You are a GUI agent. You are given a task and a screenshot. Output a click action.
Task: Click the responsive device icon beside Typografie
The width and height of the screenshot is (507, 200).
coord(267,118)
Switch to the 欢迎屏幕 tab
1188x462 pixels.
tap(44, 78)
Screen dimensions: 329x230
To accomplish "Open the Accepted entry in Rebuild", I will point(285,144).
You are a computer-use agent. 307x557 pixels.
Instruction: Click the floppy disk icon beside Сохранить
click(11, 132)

# # # #

» **TASK DETAILS**:
All that the answer may hold is the lines from the one with "Screen dimensions: 329x230" through the end of the data, set down exactly as they appear.

» **EXERCISE SOLUTION**:
Screen dimensions: 329x230
To accomplish "Open the Accepted entry in Rebuild", I will point(285,144).
You are a computer-use agent. 307x557 pixels.
Instruction: Click the floppy disk icon beside Сохранить
click(11, 132)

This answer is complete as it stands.